Residential Residue


(This is the Gnome in slightly better days. We are proud he was not abandoned to the elements, since he has been on duty since at least 1908. He will get his lantern back, we swear!).

It was a day of rescue, pitting the contents of the Office down at The Farm against the machinations of the Federal Reserve. We think that is the case, anyway. Word is that the troublesome inflation thing will requirement more increases in the interest rates, which may be impacting the urgency of the buyers for the delightful little equestrian property we have had the pleasure to own the last 14-years.

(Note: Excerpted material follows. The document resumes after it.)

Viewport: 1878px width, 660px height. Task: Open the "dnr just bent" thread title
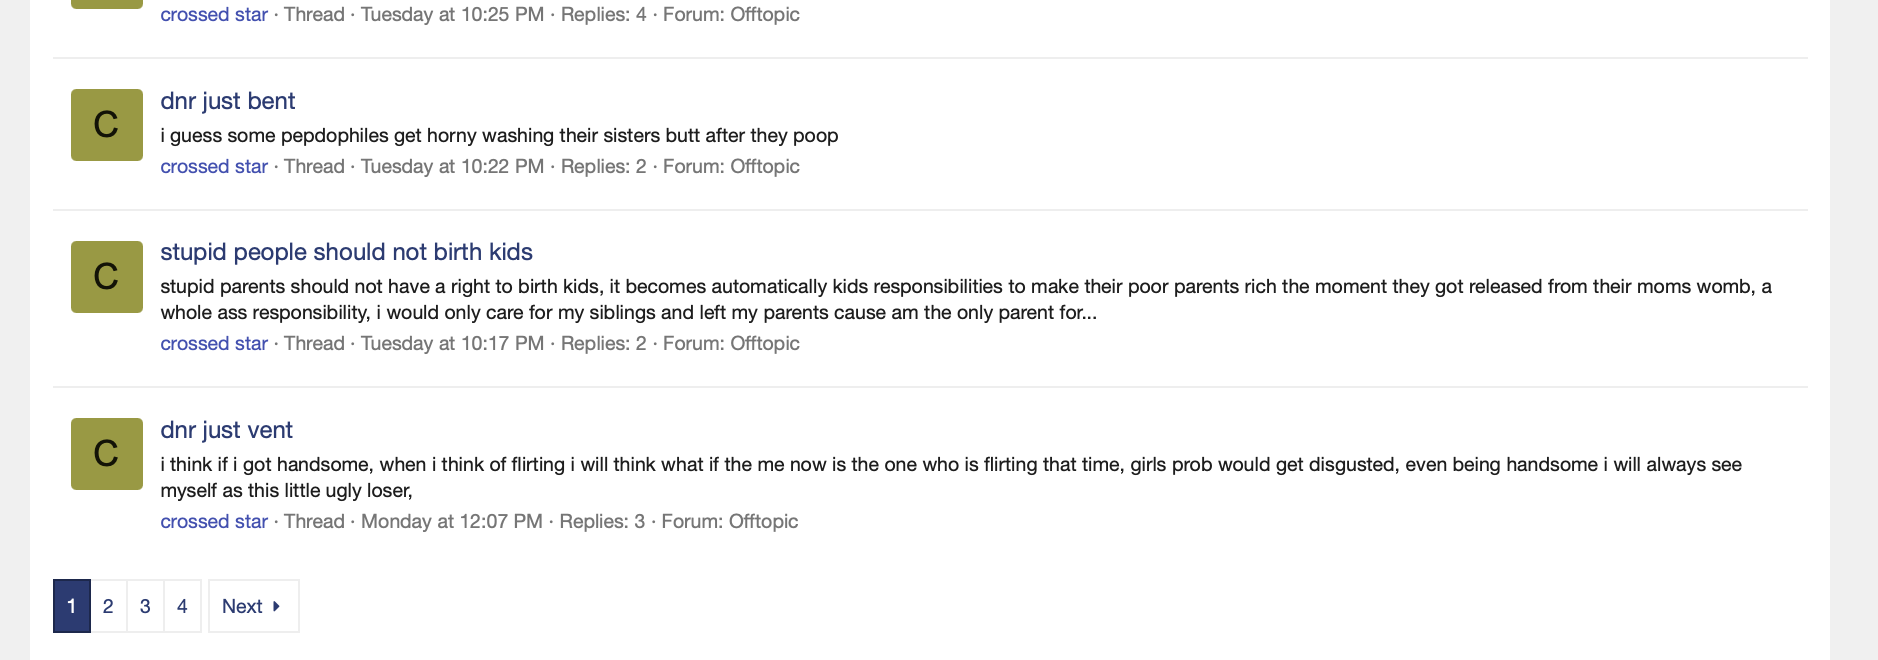coord(227,101)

We told you the scope of work down there had overcome our remaining energy levels with a couple things left undone. It ws handy to have some covered space for Mom and Dad’s junk from their property overlooking the Bay up in Michigan’s northern Lower Peninsula. We had vowed to get that imposing pile of boxes reduced. It has been sitting without action for the decade they have been gone, a dozen boxes of old papers and attempted histories done by someone else.

We have arrived at the last hurdle on the sale, making the property someone else’s challenge, and consigning the faily records to the ashes down by the fire-pit. Instead, some of it arrived yesterday after the rains ceased falling and is now jammed into the storage unit at Big Pink down the hall from the new Corporate Headquarters. We swore yesterday we would get to the examination of the material at some point. It is now on the list.

One item was a surprise. The Gnome is now on the Patio. Grace carefully re-painted his exterior surfaces five years ago to brighten her garden area next to the farmhouse. It is family history in the rawest manner possible. There is an ancient black-and-white photo of him standing on a porch in New Jersey. On the back is scrawled the year the picture was taken: “1908.”

He has been standing vigilantly on duty for more than a century, and was reluctant to be abandoned to a rural horse property without a Socotra family member within earshot. The legendary woman who provided the physical labor to load and transport his Gnomeship up north did so unsolicited, and we were startled to see him with his left arm raised to hold the lantern that somehow went missing in the travel. Being a statue is apparently harder work than we can imagine. So, “repair lantern” joins the “look at all this stuff and thin it out” on the top ten.

But to have the Gnome on the Patio defers any regret. Having moved for the third or fourth time in this turbulent residential journey, we are proud to welcome his home!